*** Records for this task ***

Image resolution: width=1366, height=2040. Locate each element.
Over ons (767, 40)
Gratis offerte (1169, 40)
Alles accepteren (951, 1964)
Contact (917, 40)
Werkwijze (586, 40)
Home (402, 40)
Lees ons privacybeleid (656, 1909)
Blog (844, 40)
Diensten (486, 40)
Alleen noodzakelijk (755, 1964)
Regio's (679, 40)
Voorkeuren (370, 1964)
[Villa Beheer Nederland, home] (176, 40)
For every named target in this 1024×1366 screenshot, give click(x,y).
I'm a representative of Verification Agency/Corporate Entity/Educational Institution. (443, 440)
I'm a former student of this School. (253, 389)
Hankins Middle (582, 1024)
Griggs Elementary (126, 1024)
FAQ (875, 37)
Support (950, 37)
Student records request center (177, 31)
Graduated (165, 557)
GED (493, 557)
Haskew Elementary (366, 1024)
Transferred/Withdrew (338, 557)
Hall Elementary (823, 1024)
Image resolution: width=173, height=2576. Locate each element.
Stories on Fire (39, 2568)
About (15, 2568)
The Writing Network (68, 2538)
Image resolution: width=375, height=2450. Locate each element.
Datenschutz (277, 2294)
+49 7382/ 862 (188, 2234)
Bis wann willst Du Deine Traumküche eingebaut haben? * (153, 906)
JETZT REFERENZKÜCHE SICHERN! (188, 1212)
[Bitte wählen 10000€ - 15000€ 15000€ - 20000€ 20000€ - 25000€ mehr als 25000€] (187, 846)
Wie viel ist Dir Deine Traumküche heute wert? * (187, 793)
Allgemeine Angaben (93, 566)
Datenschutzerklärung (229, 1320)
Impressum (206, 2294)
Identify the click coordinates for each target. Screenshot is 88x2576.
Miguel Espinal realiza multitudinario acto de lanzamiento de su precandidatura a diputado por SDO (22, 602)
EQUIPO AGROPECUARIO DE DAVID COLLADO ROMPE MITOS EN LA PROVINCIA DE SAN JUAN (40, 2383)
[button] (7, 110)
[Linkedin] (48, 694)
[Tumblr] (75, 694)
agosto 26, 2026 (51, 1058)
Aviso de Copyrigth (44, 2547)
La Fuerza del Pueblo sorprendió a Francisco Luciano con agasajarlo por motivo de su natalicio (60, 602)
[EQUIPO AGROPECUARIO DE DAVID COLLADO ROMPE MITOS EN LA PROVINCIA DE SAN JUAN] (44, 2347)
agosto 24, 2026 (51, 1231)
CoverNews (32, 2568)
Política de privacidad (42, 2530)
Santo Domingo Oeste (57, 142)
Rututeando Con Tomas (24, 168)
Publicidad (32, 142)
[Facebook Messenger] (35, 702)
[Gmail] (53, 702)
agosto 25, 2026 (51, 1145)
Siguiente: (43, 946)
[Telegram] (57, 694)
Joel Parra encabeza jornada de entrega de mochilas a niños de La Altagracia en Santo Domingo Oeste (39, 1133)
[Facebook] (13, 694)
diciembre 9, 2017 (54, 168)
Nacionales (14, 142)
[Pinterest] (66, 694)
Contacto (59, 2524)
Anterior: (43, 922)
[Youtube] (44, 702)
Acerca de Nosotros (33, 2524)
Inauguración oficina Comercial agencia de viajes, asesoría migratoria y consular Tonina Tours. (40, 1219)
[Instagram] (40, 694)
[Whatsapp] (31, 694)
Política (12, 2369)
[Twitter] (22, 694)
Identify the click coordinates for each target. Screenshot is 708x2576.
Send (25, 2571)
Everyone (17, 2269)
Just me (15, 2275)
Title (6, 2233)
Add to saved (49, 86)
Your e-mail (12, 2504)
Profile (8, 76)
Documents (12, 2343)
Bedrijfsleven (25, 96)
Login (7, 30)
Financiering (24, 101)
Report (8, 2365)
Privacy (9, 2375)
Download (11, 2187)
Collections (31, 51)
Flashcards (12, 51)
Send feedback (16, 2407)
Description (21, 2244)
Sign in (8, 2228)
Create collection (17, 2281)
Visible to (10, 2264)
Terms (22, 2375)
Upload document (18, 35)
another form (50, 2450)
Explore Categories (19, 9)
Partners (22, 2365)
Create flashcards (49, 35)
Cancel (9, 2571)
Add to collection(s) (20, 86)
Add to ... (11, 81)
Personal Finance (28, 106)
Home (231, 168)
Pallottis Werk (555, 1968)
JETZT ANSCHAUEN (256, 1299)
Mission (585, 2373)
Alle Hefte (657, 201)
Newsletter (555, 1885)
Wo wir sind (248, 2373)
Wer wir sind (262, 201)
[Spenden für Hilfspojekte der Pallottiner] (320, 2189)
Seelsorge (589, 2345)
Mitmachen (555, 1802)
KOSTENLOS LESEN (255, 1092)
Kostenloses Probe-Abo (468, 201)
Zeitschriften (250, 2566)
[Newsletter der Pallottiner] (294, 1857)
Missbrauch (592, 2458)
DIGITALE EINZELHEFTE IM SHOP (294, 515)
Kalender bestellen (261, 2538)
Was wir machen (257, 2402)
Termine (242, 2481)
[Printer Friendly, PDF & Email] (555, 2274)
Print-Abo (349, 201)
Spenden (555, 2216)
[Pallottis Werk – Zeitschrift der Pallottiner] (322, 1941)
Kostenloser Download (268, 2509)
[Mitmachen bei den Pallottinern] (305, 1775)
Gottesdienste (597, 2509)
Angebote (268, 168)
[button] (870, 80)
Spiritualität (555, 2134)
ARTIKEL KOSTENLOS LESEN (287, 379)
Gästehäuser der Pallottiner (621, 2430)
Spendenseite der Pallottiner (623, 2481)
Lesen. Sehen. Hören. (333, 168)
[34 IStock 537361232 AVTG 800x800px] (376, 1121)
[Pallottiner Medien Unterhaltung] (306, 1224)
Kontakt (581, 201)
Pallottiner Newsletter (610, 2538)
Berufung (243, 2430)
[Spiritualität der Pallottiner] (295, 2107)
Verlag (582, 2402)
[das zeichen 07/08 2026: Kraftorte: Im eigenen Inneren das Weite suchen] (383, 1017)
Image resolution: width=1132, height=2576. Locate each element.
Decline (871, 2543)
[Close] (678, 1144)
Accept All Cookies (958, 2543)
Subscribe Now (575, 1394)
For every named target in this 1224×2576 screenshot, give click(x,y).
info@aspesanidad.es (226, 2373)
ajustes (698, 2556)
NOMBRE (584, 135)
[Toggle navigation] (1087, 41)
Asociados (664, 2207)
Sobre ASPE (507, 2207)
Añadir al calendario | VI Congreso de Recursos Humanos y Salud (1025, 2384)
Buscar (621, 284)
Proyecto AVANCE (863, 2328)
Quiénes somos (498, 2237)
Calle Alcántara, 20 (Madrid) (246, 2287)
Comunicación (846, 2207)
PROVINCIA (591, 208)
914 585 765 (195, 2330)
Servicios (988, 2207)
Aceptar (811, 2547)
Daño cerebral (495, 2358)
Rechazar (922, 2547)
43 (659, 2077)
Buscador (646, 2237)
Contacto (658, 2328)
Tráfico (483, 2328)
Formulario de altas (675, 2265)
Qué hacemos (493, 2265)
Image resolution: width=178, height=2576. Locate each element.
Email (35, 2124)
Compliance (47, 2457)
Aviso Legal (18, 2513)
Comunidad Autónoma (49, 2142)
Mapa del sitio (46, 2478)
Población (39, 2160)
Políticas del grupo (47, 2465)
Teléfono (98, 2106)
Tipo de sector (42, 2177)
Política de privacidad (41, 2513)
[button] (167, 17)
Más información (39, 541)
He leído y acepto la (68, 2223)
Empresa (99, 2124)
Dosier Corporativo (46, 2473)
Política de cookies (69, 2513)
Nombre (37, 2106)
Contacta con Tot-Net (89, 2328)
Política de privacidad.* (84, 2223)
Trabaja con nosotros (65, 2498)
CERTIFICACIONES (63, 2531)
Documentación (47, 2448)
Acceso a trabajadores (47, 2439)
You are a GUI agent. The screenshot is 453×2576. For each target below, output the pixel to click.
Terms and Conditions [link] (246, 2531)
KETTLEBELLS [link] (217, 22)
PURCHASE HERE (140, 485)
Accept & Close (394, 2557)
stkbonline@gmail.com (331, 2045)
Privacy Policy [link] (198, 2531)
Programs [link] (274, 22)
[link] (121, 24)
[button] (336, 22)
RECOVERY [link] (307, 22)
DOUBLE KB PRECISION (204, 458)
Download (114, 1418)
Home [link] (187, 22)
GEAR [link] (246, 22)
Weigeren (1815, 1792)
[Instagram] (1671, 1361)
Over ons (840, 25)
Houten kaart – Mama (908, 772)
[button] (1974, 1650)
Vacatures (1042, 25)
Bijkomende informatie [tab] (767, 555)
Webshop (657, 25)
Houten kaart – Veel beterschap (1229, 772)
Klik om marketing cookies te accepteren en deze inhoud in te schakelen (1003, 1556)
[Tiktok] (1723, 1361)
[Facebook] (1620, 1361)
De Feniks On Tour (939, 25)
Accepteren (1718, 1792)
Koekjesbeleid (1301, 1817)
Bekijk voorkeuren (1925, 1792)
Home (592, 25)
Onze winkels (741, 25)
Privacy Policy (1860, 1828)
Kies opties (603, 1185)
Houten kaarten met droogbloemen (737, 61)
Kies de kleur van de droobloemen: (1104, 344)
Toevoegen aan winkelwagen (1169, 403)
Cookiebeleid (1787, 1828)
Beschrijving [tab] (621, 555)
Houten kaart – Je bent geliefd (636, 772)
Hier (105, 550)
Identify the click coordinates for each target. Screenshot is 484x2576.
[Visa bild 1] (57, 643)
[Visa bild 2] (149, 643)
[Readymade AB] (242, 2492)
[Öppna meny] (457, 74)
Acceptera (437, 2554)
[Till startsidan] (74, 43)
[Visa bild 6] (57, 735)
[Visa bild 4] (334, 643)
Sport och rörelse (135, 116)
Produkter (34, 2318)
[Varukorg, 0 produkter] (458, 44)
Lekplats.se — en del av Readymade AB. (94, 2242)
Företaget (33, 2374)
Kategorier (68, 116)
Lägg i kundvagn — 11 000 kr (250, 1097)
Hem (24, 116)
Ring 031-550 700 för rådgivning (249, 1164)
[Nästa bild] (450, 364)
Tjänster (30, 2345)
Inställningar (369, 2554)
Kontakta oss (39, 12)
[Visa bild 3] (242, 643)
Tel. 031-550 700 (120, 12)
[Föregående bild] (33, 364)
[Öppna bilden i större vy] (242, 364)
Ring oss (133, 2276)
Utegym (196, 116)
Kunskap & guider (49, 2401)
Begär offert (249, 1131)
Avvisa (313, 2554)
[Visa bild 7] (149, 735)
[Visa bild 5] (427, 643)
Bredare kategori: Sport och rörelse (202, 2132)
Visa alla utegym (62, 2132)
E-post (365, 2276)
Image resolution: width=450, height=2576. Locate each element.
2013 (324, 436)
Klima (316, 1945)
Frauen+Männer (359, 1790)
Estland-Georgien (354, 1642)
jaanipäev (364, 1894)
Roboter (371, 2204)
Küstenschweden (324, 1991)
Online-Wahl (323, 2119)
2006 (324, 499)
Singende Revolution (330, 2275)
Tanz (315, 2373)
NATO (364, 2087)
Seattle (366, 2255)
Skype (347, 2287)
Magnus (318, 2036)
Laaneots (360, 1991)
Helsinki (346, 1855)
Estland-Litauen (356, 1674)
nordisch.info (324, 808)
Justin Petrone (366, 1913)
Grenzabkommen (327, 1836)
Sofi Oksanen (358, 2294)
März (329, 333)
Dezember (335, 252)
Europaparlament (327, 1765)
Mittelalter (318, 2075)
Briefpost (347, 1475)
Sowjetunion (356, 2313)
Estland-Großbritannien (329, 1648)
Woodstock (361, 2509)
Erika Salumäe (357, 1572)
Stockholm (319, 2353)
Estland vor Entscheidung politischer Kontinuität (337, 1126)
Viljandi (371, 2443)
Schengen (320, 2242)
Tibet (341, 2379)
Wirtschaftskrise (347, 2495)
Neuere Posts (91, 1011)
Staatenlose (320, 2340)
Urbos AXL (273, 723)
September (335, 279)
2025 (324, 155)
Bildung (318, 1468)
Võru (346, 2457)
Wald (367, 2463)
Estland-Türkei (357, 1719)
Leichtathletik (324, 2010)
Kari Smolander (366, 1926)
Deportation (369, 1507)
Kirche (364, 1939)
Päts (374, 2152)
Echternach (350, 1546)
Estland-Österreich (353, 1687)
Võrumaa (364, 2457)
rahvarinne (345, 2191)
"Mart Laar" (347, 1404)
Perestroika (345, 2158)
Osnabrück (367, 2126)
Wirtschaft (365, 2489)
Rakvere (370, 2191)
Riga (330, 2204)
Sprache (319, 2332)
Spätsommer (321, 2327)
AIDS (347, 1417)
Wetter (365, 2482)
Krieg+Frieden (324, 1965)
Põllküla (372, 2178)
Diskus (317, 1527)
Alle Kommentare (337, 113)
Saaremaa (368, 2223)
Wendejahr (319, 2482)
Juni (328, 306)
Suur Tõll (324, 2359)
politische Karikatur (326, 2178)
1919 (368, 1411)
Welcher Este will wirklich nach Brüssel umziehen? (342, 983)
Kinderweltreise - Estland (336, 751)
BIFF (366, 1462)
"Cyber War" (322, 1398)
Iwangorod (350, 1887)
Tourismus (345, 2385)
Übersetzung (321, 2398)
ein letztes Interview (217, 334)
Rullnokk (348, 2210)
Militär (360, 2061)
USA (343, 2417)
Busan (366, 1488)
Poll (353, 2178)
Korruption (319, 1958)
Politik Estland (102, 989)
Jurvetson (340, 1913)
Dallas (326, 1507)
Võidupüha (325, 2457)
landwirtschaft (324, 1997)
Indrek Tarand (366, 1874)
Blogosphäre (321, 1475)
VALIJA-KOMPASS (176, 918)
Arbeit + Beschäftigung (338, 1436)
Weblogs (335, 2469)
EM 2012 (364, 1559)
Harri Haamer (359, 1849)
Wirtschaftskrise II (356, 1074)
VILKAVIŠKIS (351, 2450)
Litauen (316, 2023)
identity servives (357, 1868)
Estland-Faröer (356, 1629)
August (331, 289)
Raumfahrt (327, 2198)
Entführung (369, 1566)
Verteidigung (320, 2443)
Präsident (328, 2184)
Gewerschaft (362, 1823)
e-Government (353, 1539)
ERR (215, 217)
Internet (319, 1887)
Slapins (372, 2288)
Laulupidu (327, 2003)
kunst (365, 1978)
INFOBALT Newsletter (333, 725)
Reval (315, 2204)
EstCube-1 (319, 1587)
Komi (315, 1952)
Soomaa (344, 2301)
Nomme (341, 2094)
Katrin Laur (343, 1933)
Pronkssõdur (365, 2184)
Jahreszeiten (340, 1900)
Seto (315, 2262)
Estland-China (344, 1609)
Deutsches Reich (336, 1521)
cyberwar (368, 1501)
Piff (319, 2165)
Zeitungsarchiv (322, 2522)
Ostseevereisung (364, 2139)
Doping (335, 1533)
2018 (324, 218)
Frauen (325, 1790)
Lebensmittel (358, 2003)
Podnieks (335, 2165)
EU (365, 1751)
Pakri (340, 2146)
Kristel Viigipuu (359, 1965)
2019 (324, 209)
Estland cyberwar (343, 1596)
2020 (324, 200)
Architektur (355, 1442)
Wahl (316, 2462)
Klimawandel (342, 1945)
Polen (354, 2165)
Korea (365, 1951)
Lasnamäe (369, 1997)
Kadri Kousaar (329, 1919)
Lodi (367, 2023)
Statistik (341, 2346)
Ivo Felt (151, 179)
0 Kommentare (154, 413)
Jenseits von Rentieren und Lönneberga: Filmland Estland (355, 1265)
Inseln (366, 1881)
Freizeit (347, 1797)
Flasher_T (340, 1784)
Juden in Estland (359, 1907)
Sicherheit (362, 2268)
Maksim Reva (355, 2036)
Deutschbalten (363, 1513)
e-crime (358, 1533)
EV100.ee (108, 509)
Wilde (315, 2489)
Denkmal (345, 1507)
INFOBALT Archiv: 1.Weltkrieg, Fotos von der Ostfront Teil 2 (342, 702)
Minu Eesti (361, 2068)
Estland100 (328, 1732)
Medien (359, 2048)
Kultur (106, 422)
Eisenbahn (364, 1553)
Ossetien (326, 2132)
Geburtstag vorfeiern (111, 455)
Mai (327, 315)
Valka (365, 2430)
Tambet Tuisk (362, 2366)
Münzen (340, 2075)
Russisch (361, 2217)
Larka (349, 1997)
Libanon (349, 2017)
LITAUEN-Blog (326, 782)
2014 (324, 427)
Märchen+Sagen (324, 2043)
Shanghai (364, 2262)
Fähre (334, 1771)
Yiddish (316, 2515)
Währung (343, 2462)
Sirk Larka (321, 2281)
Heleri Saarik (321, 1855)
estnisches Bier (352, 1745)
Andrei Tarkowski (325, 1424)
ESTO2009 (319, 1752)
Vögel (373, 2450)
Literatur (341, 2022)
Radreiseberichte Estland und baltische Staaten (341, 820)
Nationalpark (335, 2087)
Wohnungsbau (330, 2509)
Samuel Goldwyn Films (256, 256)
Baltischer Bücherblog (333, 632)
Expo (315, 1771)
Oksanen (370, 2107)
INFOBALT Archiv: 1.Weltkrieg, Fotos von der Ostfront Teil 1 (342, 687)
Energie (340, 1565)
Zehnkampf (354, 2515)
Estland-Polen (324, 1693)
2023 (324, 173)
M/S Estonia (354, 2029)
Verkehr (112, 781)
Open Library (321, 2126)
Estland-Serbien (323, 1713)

***

# [Task description]
Please copy the lines in the records above between the one holding "Diensten (486, 40)" and the one holding "Stories on Fire (39, 2568)", inclusive, exactly and with no other line.

# [Output of the exercise]
Diensten (486, 40)
Alleen noodzakelijk (755, 1964)
Regio's (679, 40)
Voorkeuren (370, 1964)
[Villa Beheer Nederland, home] (176, 40)
For every named target in this 1024×1366 screenshot, give click(x,y).
I'm a representative of Verification Agency/Corporate Entity/Educational Institution. (443, 440)
I'm a former student of this School. (253, 389)
Hankins Middle (582, 1024)
Griggs Elementary (126, 1024)
FAQ (875, 37)
Support (950, 37)
Student records request center (177, 31)
Graduated (165, 557)
GED (493, 557)
Haskew Elementary (366, 1024)
Transferred/Withdrew (338, 557)
Hall Elementary (823, 1024)
Image resolution: width=173, height=2576. Locate each element.
Stories on Fire (39, 2568)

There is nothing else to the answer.